Selenskyj wies Lawrows Vorwürfe zurück: «Die Russen wurden (im Fernsehen) damit belogen, dass angeblich in dem Krankenhaus keine Patienten und in dem Geburtshaus keine Frauen und Kinder waren», sagte der Staatschef in einer Videobotschaft. Das sei alles eine «Lüge».

Tatsächlich hatte Russlands UN-Botschafter Wassili Nebensja am Montag vor dem UN-Sicherheitsrat mit Blick auf Mariupol gesagt: «Wir stellen fest, dass die ukrainischen Radikalen von Tag zu Tag deutlicher ihr wahres Gesicht zeigen. Die Anwohner sagen, dass sie das Personal einer Entbindungsklinik vertrieben und dann in dieser Klinik einen Ort zum Schiessen errichtet hätten.»

Zum Ärger Moskaus twitterte UN-Generalsekretär António Guterres trotzdem am Mittwoch: «Der heutige Angriff auf ein Krankenhaus in Mariupol, Ukraine, wo sich Entbindungs- und Kinderstationen befinden, ist entsetzlich.» Bei dieser Darstellung blieben die Vereinten Nationen auch am Donnerstag: Die Informationen für den Tweet von Guterres beruhten auf eigenen Informationen der UN, sagte Sprecher Stephane Dujarric der Nachrichtenagentur dpa. «Wir stehen zu dem, was wir gesagt haben.»

Der Kreml in Moskau kündigte eine Untersuchung an. «Wir werden unser Militär fragen, weil wir keine genauen Informationen darüber haben, was dort passiert ist», sagte Sprecher Dmitri Peskow. Und Aussenminister Lawrow behauptete: «In diesem Entbindungsheim (...) gibt es seit langem keine Frauen, keine Kinder, keine Pfleger mehr.»

Unterdessen kursieren in sozialen Netzwerken vor allem zwei Bilder: Das eine zeigt eine hochschwangere Frau auf einer Treppe voller Schutt, sie trägt einen gepunkteten Jogginganzug, im Brustbereich ist ein Teddybär aufgenäht, in ihrem Gesicht klebt Blut. Das zweite Bild zeigt eine offenbar ebenfalls schwangere Frau, die auf einer Liege durch Trümmer getragen wird.

Beide Aufnahmen stammen laut ukrainischer Darstellung von dem Gelände des betroffenen Entbindungsheims. Eine Druckwelle soll Scheiben, Möbel und Türen zerstört haben. Präsident Selenskyj veröffentlichte am Mittwochabend selbst ein Video, dass völlig verwüstete Räume der Klinik zeigen soll. «Menschen, Kinder sind unter den Trümmern», schrieb Selenskyj dazu.
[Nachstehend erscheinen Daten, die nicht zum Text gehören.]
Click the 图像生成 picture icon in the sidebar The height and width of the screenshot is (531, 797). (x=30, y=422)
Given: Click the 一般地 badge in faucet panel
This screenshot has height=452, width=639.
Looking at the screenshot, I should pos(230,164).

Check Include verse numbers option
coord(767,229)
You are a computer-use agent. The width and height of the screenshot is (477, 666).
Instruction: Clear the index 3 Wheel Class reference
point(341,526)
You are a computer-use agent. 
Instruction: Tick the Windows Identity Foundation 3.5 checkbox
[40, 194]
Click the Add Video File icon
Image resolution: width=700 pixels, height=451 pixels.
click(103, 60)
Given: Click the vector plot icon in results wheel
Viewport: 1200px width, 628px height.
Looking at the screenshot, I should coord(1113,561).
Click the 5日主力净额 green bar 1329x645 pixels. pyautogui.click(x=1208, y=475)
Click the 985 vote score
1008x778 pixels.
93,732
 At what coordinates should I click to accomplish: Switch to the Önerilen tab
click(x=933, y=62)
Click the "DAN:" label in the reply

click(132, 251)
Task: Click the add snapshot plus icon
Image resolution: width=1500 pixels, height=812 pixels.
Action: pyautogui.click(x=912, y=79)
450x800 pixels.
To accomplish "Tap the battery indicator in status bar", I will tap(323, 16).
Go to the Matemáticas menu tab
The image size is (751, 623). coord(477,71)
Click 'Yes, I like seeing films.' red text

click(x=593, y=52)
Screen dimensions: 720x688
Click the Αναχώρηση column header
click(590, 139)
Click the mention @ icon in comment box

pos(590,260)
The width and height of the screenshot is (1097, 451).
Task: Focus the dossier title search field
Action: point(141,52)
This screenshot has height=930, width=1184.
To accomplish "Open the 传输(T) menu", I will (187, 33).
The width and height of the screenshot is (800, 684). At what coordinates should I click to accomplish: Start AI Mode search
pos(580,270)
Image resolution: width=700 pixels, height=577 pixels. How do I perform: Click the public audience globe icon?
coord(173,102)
Die unterschiedlichen Angaben beider Seiten liessen sich zunächst nicht unabhängig überprüfen. Die strategisch wichtige Hafenstadt Mariupol am Asowschen Meer wird seit mehreren Tagen von russischen Truppen belagert. Zuletzt scheiterten mehrere Versuche, Zivilisten zu evakuieren. Die humanitäre Lage ist Beobachtern zufolge katastrophal.

Es wird befürchtet, dass die Lage in Mariupol durch die russische Belagerung letztendlich so dramatisch werden könnte wie einst in der tschetschenischen Hauptstadt Grosny und im syrischen Aleppo. «Ich denke, was man in Mariupol vorfinden wird, wenn der Krieg vorbei ist, wird schrecklich sein», sagte der französische Aussenminister Jean-Yves Le Drian kürzlich. Auch der Chef der Menschenrechtsorganisation Human Rights Watch, Kenneth Roth, zog bereits die Parallele zu Aleppo und Grosny.

Ungeachtet der wiederholten Beteuerungen aus Moskau, nicht gezielt Zivilisten anzugreifen, meldete Mariupol am Donnerstag einen erneuten Beschuss von Wohngebieten. Nach Angaben der lokalen Behörden wurden mehrere Bomben abgeworfen. Auch das liess sich zunächst nicht überprüfen. «Die Zerstörung ist enorm», teilte der Stadtrat von Mariupol mit.